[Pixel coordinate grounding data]
━━━━━━━━━━━━━━━━━━━━

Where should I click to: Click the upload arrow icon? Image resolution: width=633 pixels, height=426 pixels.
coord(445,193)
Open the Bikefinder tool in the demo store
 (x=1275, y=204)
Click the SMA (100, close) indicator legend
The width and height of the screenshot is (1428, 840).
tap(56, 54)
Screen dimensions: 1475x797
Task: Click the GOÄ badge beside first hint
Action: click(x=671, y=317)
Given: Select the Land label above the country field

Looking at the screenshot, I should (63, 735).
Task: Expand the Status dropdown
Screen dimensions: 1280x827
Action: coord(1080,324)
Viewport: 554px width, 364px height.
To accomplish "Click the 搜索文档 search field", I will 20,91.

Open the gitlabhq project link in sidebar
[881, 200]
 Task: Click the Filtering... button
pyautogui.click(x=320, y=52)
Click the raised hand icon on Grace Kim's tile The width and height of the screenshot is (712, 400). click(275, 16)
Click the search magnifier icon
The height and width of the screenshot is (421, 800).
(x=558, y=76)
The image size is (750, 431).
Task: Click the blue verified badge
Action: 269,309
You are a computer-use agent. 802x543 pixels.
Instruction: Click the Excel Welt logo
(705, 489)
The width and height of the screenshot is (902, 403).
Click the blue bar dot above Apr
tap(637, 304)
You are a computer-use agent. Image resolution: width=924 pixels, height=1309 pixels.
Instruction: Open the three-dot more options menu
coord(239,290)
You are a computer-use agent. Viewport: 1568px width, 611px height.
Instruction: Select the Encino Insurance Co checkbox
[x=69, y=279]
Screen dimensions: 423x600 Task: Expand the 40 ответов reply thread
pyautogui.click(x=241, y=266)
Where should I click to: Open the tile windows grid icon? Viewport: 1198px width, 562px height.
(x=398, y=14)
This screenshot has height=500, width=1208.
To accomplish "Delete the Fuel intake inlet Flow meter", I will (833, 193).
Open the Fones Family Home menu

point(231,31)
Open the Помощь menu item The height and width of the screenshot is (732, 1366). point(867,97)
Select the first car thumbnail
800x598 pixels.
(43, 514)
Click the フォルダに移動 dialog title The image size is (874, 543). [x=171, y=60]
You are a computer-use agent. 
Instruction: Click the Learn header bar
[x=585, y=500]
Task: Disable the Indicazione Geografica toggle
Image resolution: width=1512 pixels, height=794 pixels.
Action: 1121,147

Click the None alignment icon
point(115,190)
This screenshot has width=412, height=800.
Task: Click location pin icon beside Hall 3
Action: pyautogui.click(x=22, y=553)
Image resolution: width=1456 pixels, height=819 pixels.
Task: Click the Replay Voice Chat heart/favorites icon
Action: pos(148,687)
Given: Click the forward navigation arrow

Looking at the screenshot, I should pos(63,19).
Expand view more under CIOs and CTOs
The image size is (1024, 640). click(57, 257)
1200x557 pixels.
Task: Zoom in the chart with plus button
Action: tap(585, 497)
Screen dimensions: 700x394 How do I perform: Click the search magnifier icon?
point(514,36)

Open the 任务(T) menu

━━━━━━━━━━━━━━━━━━━━

### TASK TO CARRY OUT
Recopy the records without any alteration.

### RESULT FOR THIS TASK
Where should I click to: Click the upload arrow icon? Image resolution: width=633 pixels, height=426 pixels.
coord(445,193)
Open the Bikefinder tool in the demo store
 (x=1275, y=204)
Click the SMA (100, close) indicator legend
The width and height of the screenshot is (1428, 840).
tap(56, 54)
Screen dimensions: 1475x797
Task: Click the GOÄ badge beside first hint
Action: click(x=671, y=317)
Given: Select the Land label above the country field

Looking at the screenshot, I should (63, 735).
Task: Expand the Status dropdown
Screen dimensions: 1280x827
Action: coord(1080,324)
Viewport: 554px width, 364px height.
To accomplish "Click the 搜索文档 search field", I will 20,91.

Open the gitlabhq project link in sidebar
[881, 200]
 Task: Click the Filtering... button
pyautogui.click(x=320, y=52)
Click the raised hand icon on Grace Kim's tile The width and height of the screenshot is (712, 400). click(275, 16)
Click the search magnifier icon
The height and width of the screenshot is (421, 800).
(x=558, y=76)
The image size is (750, 431).
Task: Click the blue verified badge
Action: 269,309
You are a computer-use agent. 802x543 pixels.
Instruction: Click the Excel Welt logo
(705, 489)
The width and height of the screenshot is (902, 403).
Click the blue bar dot above Apr
tap(637, 304)
You are a computer-use agent. Image resolution: width=924 pixels, height=1309 pixels.
Instruction: Open the three-dot more options menu
coord(239,290)
You are a computer-use agent. Viewport: 1568px width, 611px height.
Instruction: Select the Encino Insurance Co checkbox
[x=69, y=279]
Screen dimensions: 423x600 Task: Expand the 40 ответов reply thread
pyautogui.click(x=241, y=266)
Where should I click to: Open the tile windows grid icon? Viewport: 1198px width, 562px height.
(x=398, y=14)
This screenshot has height=500, width=1208.
To accomplish "Delete the Fuel intake inlet Flow meter", I will (833, 193).
Open the Fones Family Home menu

point(231,31)
Open the Помощь menu item The height and width of the screenshot is (732, 1366). point(867,97)
Select the first car thumbnail
800x598 pixels.
(43, 514)
Click the フォルダに移動 dialog title The image size is (874, 543). [x=171, y=60]
You are a computer-use agent. 
Instruction: Click the Learn header bar
[x=585, y=500]
Task: Disable the Indicazione Geografica toggle
Image resolution: width=1512 pixels, height=794 pixels.
Action: 1121,147

Click the None alignment icon
point(115,190)
This screenshot has width=412, height=800.
Task: Click location pin icon beside Hall 3
Action: pyautogui.click(x=22, y=553)
Image resolution: width=1456 pixels, height=819 pixels.
Task: Click the Replay Voice Chat heart/favorites icon
Action: pos(148,687)
Given: Click the forward navigation arrow

Looking at the screenshot, I should pos(63,19).
Expand view more under CIOs and CTOs
The image size is (1024, 640). click(57, 257)
1200x557 pixels.
Task: Zoom in the chart with plus button
Action: tap(585, 497)
Screen dimensions: 700x394 How do I perform: Click the search magnifier icon?
point(514,36)

Open the 任务(T) menu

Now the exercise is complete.